Marta Ventura, il Fatto Quotidiano 28/3/2015, 28 marzo 2015
LA ROMA DI PPP CHE SA DI COCAINA
Fulvio Abbate nel suo nuovo libro prende Roma e la seziona, la sgrana come fosse un rosario. Via per via, nome per nome, faccia per faccia ci restituisce una città riveduta e corretta, una celebrazione personalissima, quasi una messa laica che un po’ benedice e un po’ seppellisce la Capitale.
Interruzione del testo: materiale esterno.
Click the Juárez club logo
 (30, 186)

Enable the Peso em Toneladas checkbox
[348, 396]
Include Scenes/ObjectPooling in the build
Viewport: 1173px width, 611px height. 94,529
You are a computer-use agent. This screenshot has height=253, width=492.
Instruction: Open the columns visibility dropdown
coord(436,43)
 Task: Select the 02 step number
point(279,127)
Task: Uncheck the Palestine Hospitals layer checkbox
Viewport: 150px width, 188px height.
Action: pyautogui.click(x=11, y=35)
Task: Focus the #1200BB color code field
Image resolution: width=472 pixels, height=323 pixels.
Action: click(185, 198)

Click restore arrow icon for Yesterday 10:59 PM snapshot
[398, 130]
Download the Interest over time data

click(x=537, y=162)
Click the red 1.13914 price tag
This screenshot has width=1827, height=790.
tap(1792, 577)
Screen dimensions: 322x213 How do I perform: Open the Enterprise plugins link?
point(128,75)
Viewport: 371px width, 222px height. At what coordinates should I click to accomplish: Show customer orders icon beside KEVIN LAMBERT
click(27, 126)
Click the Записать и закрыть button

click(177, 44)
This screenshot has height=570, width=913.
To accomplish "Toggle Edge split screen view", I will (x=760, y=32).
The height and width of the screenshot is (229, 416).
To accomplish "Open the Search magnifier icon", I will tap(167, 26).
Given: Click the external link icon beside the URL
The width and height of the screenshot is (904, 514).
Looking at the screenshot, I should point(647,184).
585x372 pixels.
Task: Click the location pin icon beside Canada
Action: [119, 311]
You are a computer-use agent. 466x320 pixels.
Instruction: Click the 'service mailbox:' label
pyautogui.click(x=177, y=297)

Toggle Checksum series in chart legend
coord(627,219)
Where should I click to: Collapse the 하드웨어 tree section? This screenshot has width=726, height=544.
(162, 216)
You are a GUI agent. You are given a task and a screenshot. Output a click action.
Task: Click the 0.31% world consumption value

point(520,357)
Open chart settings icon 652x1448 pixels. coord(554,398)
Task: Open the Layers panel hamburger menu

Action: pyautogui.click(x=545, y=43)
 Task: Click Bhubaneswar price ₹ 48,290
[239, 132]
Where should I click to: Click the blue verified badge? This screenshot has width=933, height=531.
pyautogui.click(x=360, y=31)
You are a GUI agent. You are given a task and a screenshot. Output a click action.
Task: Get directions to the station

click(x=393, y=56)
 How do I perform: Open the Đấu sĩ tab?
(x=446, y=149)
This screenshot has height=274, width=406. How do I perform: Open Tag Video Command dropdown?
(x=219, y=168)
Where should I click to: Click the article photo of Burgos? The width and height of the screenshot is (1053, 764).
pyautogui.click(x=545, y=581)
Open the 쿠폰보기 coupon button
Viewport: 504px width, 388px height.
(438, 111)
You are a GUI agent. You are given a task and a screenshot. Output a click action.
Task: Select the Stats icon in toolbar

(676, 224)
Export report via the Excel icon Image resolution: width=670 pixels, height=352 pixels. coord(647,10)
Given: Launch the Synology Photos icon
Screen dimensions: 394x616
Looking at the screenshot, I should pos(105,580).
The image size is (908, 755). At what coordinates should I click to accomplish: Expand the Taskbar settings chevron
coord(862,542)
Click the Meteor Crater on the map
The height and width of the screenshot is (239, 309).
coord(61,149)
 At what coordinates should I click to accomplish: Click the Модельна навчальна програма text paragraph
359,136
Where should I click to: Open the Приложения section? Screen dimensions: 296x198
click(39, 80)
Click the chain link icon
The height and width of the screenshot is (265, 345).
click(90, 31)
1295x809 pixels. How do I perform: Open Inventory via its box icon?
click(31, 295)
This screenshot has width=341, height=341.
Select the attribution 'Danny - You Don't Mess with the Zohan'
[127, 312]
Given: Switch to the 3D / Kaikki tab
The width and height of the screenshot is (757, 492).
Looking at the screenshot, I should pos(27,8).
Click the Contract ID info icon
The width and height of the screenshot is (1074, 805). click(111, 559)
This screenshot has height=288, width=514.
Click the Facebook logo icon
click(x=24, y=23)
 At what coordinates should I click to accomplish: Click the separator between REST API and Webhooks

Il lettore non deve temere, è preso per mano. Una sola avvertenza per lui: farebbe bene a non fidarsi troppo di questa Roma di carta che a prima vista, tra l’Altare della Patria e il Colosseo, sembra tanto consueta, ma che poi improvvisamente si fa sconosciuta, imprevedibile. Del resto leggere controvento ha le sue difficoltà, con l’aria negli occhi i contorni diventano meno nitidi. Ma a volte è un bene. Per esempio non è liberatorio guardare a piazza Barberini fregandosene della fontana bianchissima appena restaurata? Moltissimo, ancora di più se, come Abbate ci suggerisce, pensiamo che fino a qualche anno fa proprio lì ci trovavi Remigio Leonardis, il ballerino incompreso che per anni ha tenuto in ostaggio il capolavoro del Bernini.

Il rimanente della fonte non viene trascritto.